Ashen has the best audio I've heard from an N-Gage game. The sound effects are all outstanding, and exhibit remarkable clarity even with the N-Gage's tinny inbuilt speaker. The soundtrack is dark and moody, incredibly atmospheric, and is perhaps the high point of this entire game. The only thing perhaps lacking is variety in the audio, as it does get a tad monotonous after some time, and most of the enemies sound a bit too similar. Still though, Ashen is a treat for the ears.

While Red Faction forced players to move meticulously through each level and strategically take out enemies from around corners, Ashen can be played either methodically or in a more run 'n' gun fashion. Enemies in the game use projectile weapons, as opposed to "instant damage" ones, making tactics such as circle strafing effective. There's quite a lot of variety in the weapon selection, and the collision detection is much better than in Red Faction, which encourages you to use "splash" weapons such as rocket and grenade launchers. Maps are well paced, and feature ambushes, platforming elements, and large, open areas. In all, Ashen's gameplay is well thought out, albeit no-frills.

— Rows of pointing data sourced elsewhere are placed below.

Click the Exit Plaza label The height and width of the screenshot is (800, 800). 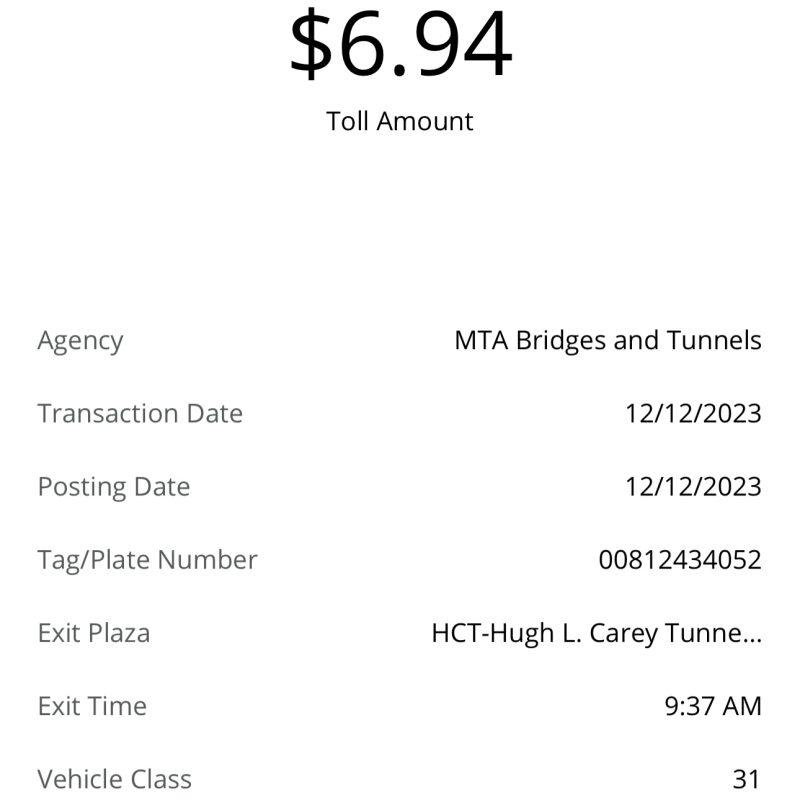(94, 633)
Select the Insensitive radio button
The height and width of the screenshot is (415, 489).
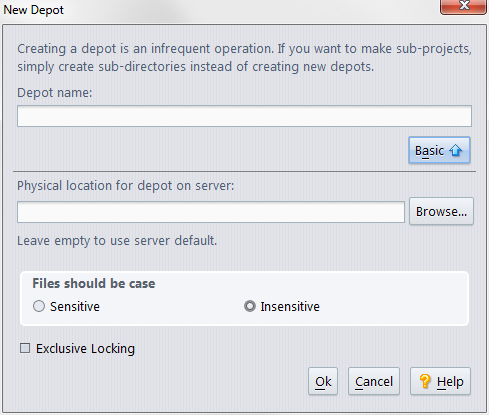[x=250, y=306]
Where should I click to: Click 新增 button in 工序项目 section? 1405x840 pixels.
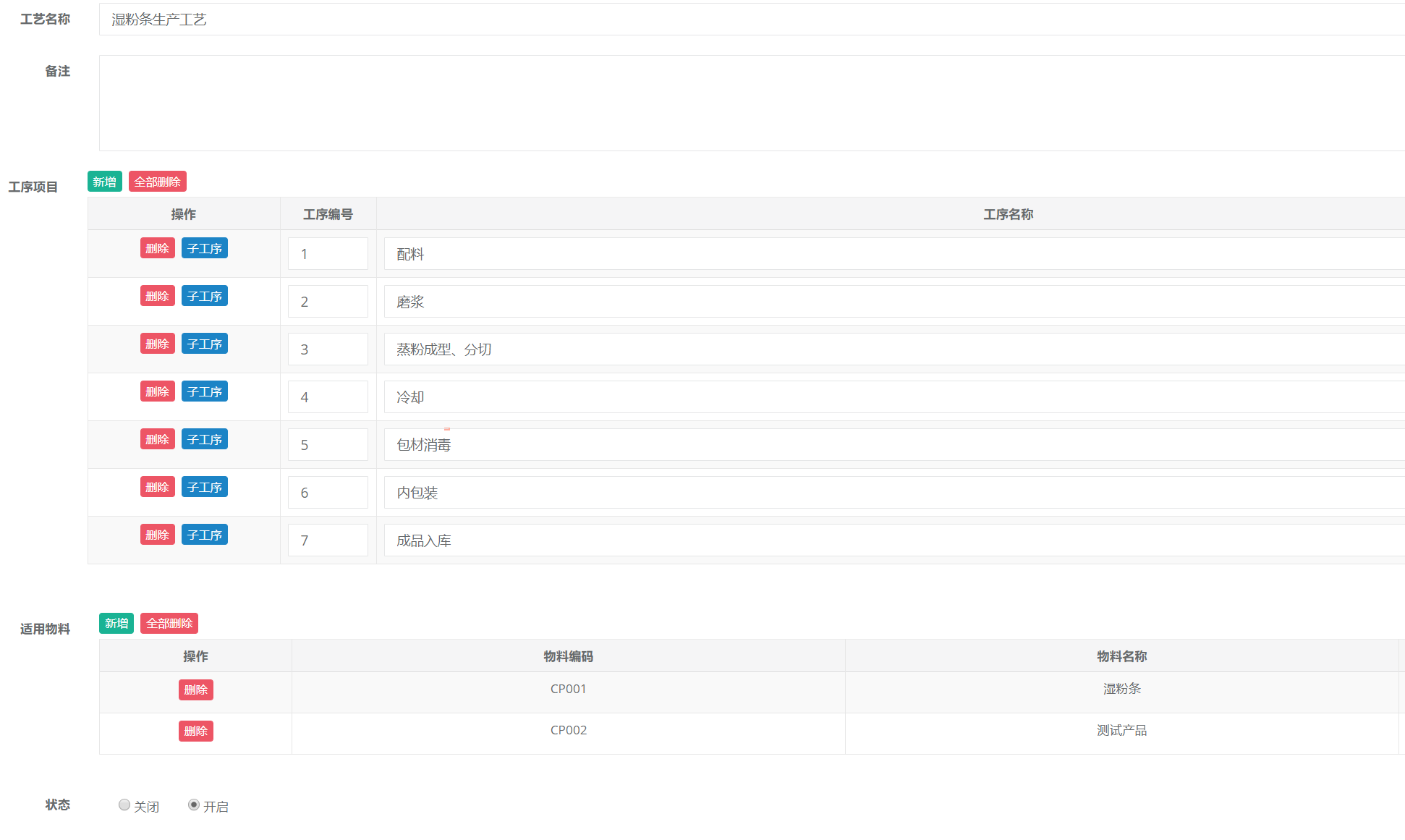[104, 182]
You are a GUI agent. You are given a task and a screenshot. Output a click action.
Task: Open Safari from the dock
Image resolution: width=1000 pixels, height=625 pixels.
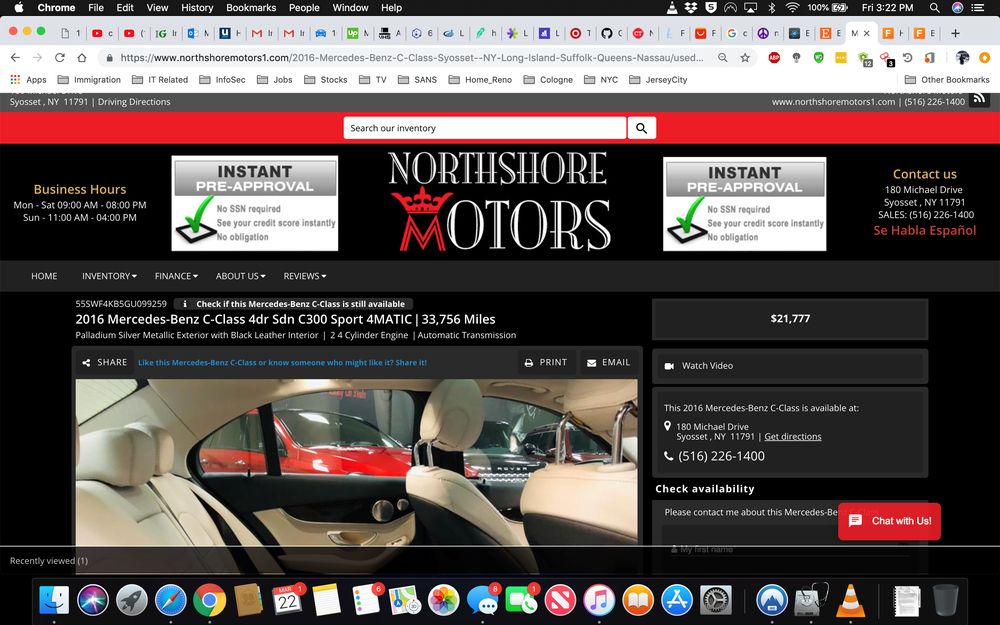170,599
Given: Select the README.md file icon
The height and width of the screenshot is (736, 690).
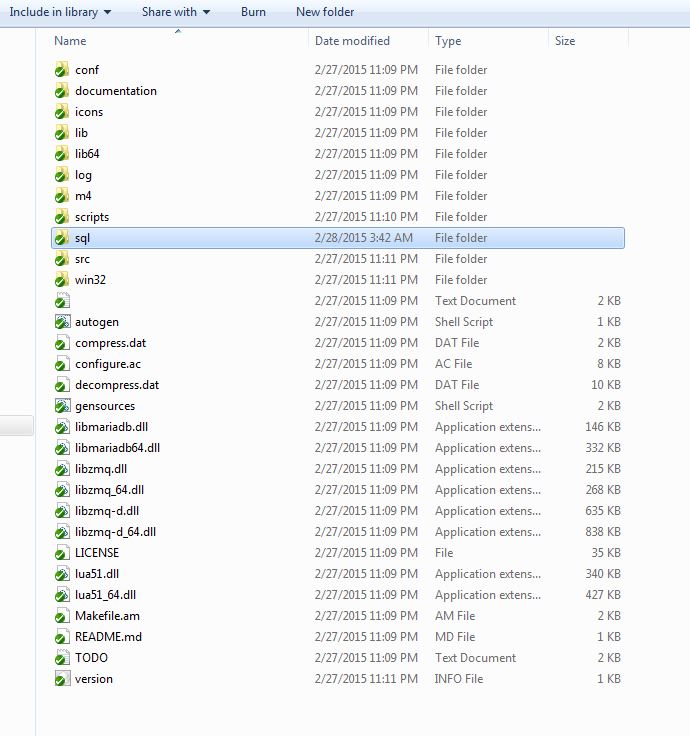Looking at the screenshot, I should click(x=61, y=637).
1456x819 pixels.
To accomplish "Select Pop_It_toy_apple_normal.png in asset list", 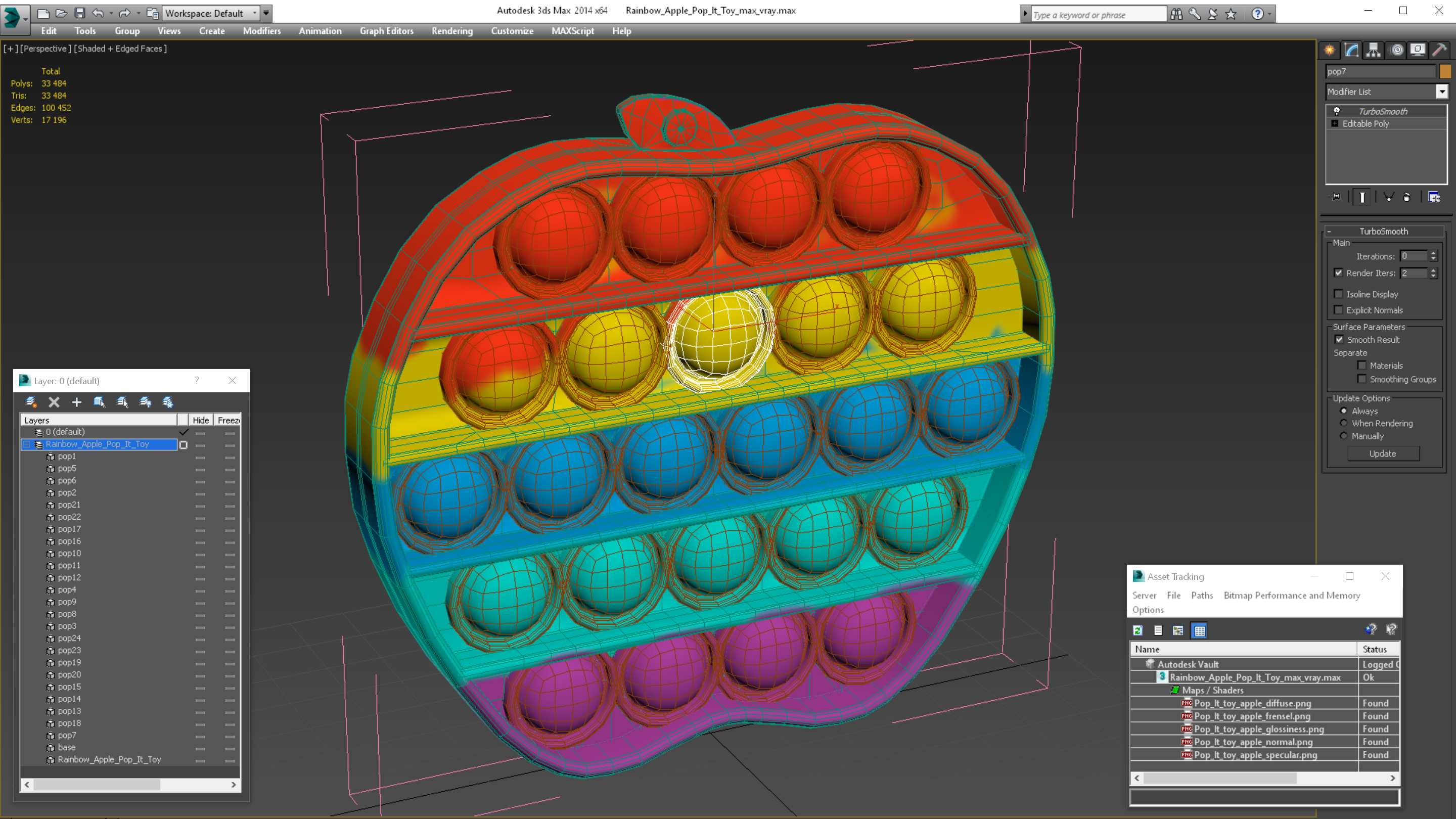I will point(1253,742).
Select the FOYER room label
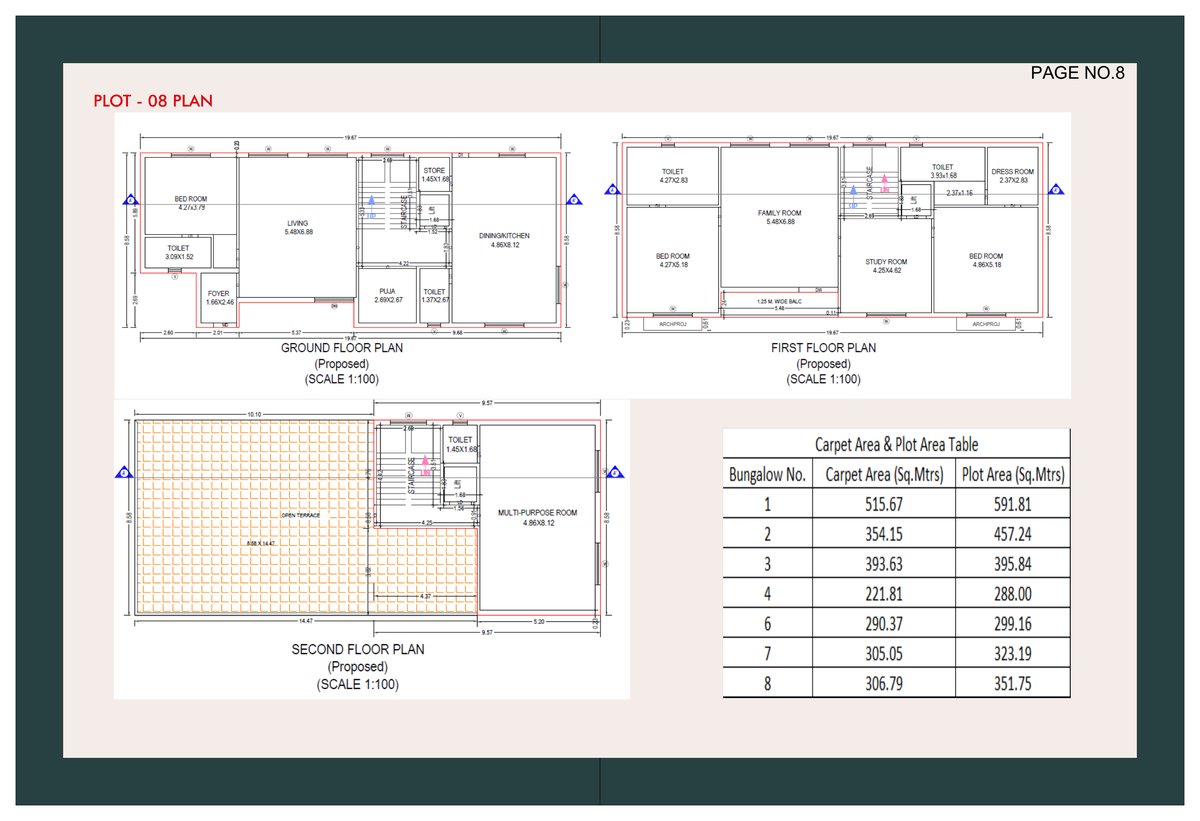1200x821 pixels. (218, 298)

I was unable to try the multiplayer, but I can say, with certainty, that Ashen is a very fun single player FPS that harkens back to the halcyon days of the genre, but also brings that concept to a modern level with a sophisticated 3d engine. For those that have played Red Faction, Ashen has consistently higher framerates, and despite the former game's character, Ashen probably would make a more enjoyable game for most people. In fact, Ashen is a pretty darned good first-person shooter in general, much less on a handheld. I recommend it for any N-Gage owner seeking a solid, well rounded gaming experience.